- PROBLEM DETAILS
In the data, rewrite the stretch from the line containing "This screenshot has height=630, width=1213." through the line containing "Looking at the screenshot, I should coord(1500,146).", replacing "Clear" with "Erase" and leaving everything else unchanged.

- RECORD EXCERPTS
-- BEGIN --
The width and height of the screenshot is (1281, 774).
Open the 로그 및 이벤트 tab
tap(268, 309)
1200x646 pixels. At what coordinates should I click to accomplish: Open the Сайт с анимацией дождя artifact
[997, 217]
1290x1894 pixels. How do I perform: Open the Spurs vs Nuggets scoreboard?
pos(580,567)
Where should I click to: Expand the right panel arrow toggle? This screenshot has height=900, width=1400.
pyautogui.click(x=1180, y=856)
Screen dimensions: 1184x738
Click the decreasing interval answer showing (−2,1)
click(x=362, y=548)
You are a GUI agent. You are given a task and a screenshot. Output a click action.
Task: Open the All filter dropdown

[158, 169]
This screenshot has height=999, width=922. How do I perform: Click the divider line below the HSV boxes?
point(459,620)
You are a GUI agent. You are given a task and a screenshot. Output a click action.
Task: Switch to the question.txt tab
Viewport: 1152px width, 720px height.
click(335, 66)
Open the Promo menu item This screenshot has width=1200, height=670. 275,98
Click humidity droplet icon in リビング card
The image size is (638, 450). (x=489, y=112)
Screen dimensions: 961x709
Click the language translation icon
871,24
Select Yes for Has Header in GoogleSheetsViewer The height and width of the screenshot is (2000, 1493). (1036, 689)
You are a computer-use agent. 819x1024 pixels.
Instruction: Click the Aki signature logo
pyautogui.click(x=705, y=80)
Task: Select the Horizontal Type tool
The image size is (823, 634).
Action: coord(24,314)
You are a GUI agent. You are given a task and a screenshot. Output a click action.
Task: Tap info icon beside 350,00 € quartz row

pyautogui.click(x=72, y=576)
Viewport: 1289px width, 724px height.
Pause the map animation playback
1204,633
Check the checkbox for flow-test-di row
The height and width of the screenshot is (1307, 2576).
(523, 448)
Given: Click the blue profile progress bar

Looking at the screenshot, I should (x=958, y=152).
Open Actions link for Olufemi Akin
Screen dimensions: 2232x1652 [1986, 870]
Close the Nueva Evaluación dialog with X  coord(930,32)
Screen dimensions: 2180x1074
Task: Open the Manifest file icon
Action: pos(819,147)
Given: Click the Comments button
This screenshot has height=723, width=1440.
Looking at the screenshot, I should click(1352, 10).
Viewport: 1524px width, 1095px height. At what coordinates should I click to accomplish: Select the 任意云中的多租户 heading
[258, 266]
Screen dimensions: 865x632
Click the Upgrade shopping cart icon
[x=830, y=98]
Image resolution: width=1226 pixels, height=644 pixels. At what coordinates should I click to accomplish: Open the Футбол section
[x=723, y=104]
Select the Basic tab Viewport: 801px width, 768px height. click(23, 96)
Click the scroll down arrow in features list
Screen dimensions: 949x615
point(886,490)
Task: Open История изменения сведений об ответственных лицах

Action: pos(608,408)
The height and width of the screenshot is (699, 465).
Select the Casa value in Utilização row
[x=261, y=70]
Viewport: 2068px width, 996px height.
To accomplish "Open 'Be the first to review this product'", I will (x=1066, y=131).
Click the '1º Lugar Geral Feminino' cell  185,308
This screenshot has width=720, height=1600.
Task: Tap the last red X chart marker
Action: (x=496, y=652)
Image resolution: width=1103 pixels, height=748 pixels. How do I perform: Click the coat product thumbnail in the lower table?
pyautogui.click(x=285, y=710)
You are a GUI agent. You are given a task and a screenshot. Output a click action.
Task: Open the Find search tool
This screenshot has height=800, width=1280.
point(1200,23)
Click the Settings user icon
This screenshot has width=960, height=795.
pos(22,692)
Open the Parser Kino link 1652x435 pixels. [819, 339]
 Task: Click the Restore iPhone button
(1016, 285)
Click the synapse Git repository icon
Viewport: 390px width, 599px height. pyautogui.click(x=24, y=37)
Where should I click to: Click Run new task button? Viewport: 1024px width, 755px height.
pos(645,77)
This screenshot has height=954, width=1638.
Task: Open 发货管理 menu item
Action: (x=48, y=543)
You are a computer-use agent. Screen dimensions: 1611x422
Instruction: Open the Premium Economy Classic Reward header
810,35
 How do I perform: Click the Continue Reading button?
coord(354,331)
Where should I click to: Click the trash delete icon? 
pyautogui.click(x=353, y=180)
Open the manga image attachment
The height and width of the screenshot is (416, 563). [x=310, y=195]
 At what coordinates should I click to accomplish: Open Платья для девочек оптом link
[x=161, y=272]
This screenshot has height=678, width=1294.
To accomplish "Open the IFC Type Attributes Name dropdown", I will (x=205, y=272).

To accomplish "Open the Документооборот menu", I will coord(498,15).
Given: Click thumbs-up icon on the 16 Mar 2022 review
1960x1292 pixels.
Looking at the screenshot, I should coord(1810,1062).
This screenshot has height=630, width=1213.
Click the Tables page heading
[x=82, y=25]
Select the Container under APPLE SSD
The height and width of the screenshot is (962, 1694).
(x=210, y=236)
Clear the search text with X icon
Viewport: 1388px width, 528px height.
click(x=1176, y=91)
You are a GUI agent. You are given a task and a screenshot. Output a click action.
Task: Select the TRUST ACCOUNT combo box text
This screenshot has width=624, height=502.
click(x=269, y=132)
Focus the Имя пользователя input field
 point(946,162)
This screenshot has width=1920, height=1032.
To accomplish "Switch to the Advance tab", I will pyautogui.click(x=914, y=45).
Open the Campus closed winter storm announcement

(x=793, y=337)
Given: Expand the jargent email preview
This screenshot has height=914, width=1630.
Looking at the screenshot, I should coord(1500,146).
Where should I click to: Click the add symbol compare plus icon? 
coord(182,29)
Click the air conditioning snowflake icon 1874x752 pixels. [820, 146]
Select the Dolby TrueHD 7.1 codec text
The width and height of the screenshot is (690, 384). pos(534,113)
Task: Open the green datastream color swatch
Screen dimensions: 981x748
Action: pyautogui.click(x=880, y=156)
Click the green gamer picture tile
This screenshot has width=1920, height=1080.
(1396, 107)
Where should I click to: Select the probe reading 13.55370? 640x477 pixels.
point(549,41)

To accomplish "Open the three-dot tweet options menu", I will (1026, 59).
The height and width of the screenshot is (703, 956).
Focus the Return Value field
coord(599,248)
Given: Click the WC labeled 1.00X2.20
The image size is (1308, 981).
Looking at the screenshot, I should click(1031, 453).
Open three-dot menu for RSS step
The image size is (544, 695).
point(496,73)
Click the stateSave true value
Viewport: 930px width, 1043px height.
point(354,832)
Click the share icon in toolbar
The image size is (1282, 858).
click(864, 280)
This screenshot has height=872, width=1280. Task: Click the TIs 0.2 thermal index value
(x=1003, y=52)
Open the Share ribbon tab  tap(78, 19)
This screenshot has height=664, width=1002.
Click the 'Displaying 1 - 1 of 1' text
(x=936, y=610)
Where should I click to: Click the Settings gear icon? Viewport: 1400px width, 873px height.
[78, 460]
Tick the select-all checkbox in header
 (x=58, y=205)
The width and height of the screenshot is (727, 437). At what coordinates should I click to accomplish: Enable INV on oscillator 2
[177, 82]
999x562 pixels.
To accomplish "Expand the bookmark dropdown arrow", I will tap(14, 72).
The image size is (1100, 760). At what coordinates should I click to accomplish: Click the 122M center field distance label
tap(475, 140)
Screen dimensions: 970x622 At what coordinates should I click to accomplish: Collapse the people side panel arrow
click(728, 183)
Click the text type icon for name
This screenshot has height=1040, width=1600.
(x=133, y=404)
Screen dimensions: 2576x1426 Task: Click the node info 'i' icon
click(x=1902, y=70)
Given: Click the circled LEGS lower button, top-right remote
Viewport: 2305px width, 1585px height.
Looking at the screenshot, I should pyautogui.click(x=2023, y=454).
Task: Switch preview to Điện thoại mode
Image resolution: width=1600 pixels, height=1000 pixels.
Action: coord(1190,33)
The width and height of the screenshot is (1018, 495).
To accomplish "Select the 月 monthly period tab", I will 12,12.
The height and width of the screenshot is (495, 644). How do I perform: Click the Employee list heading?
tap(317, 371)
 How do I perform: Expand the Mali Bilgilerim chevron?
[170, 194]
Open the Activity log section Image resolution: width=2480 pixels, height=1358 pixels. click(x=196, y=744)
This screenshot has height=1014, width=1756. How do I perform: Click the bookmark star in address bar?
-- END --
- EXPECTED ANSWER
This screenshot has height=630, width=1213.
Click the Tables page heading
[x=82, y=25]
Select the Container under APPLE SSD
The height and width of the screenshot is (962, 1694).
(x=210, y=236)
Erase the search text with X icon
Viewport: 1388px width, 528px height.
click(x=1176, y=91)
You are a GUI agent. You are given a task and a screenshot. Output a click action.
Task: Select the TRUST ACCOUNT combo box text
This screenshot has width=624, height=502.
click(x=269, y=132)
Focus the Имя пользователя input field
 point(946,162)
This screenshot has width=1920, height=1032.
To accomplish "Switch to the Advance tab", I will pyautogui.click(x=914, y=45).
Open the Campus closed winter storm announcement

(x=793, y=337)
Given: Expand the jargent email preview
This screenshot has height=914, width=1630.
Looking at the screenshot, I should coord(1500,146).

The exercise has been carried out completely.